Restou saber em qual Poções eles viveram. Se as suas histórias não foram compreendidas, eles passaram a fazer parte da história da cidade, naturalmente.
Quem vai dizer que existia maldade em Isaulino? Usava uma calça sem cinto, apenas duas reatas amarradas com um barbante e, muitas vezes, suja de fezes. Descalço, pés rachados, camisa toda rasgada. Uma mão segurava a calça e a outra carregava o saco cheio de latas, puxando um dos pés para trás. O caneco era para pedir água ou café. Possuía olhos claros, falava pouco e baixo. Gesticulava na maioria das vezes como a pedir dinheiro e comida.

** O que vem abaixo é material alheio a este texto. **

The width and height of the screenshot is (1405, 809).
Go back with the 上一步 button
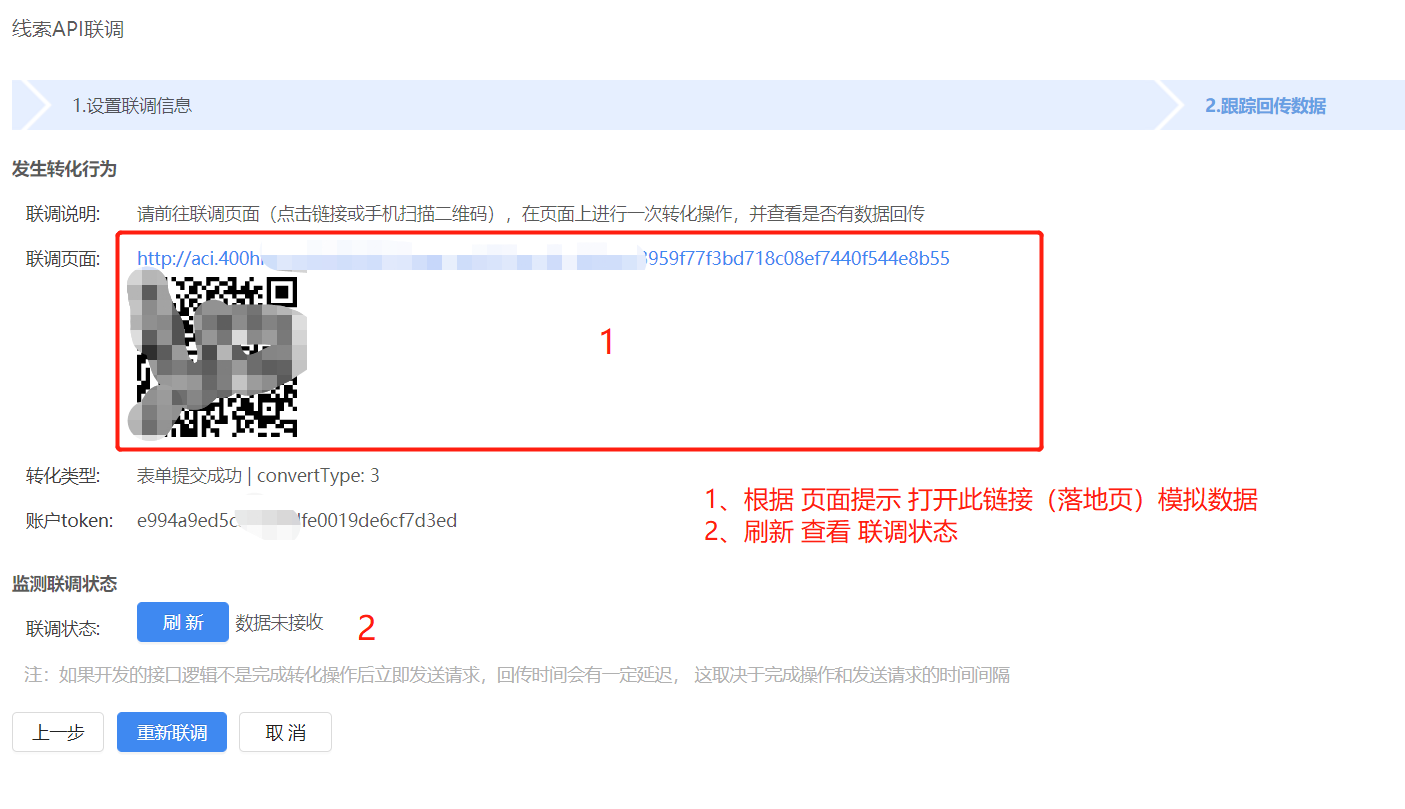point(58,732)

Menos maldade havia em Cumpadinho. Sol a pino, vestia um casaco de frio. Vivia sentado na calçada defronte a casa de Fernandão, esperando por um prato de comida que era dado por Dona Marianina ou por tia Stela. Cabelos brancos penteados, ele desaparecia nos finais de tarde.

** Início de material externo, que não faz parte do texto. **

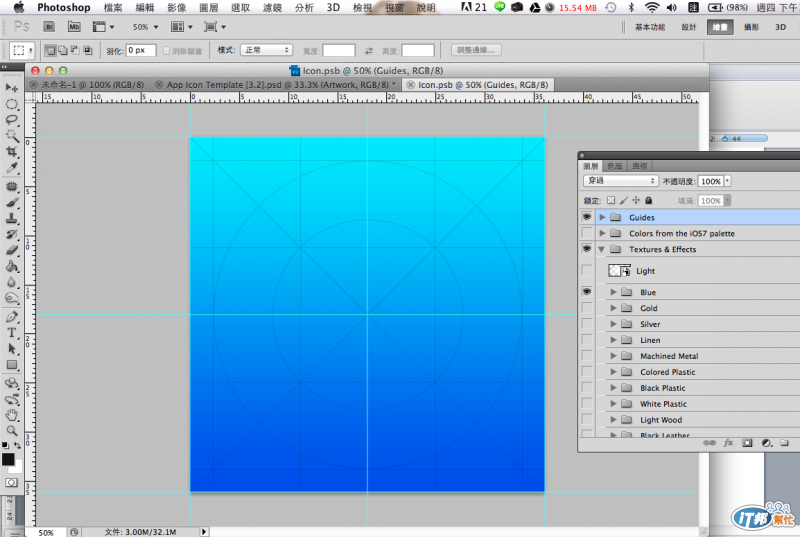Select the Type tool
Viewport: 800px width, 537px height.
[12, 332]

De uma agressividade aparente, com um porrete na mão, Paulina usava para se defender de possíveis brincadeiras de quem ela atacava com seus discursos. Também carregava um saco e nele a sua vida. Falava sem parar, cabelo envolto em um velho lenço furado. Diziam que Paulina era uma pessoa normal e que depois ficou doida, de repente. Foi inspiração para um poema de José Onildo que se chama “A noiva da cidade”. Nunca consegui lembrar se Paulina era a mascate que comprava mercadorias em São Paulo para revender de porta em porta – tenho dúvida.

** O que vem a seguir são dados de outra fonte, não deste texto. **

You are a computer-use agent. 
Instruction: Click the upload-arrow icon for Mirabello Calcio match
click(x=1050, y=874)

Se havia uma doida simpática ela se chamava Josina. Muitas vezes acompanhei suas conversas com a minha irmã Elisa. As duas tinham uma admiração especial e pegava carona nas histórias. Sofria de uma grande depressão pela perda do marido. Transferiu toda carga emocional para o filho Nuguinha.
Outro dia, em Morrinhos, encontrei com Ivan, que também era chamado de doido. De doido não tem nada. Talvez seja quem acha que ele não gira bem. Passou anos trabalhando em São Paulo. Tremenda lucidez, queimado pelo sol, diz que ganha a vida catando ferro velho. Na verdade, tem sua rocinha de feijão.
Sentado na porta do bar de Duca e todo maltrapilho, a gente encontrava Dió. Madrugada, quando o ônibus ainda entrava na cidade, era a única alma viva sob aquele frio de rachar. Caolho, diziam que era a marca de valentia. Defendeu-se de uma invasão na sua fazenda e levou um tiro no olho. Pouca conversa, adorava receber um cigarro e carregava uma lata para tomar café. Durante o dia ele sumia.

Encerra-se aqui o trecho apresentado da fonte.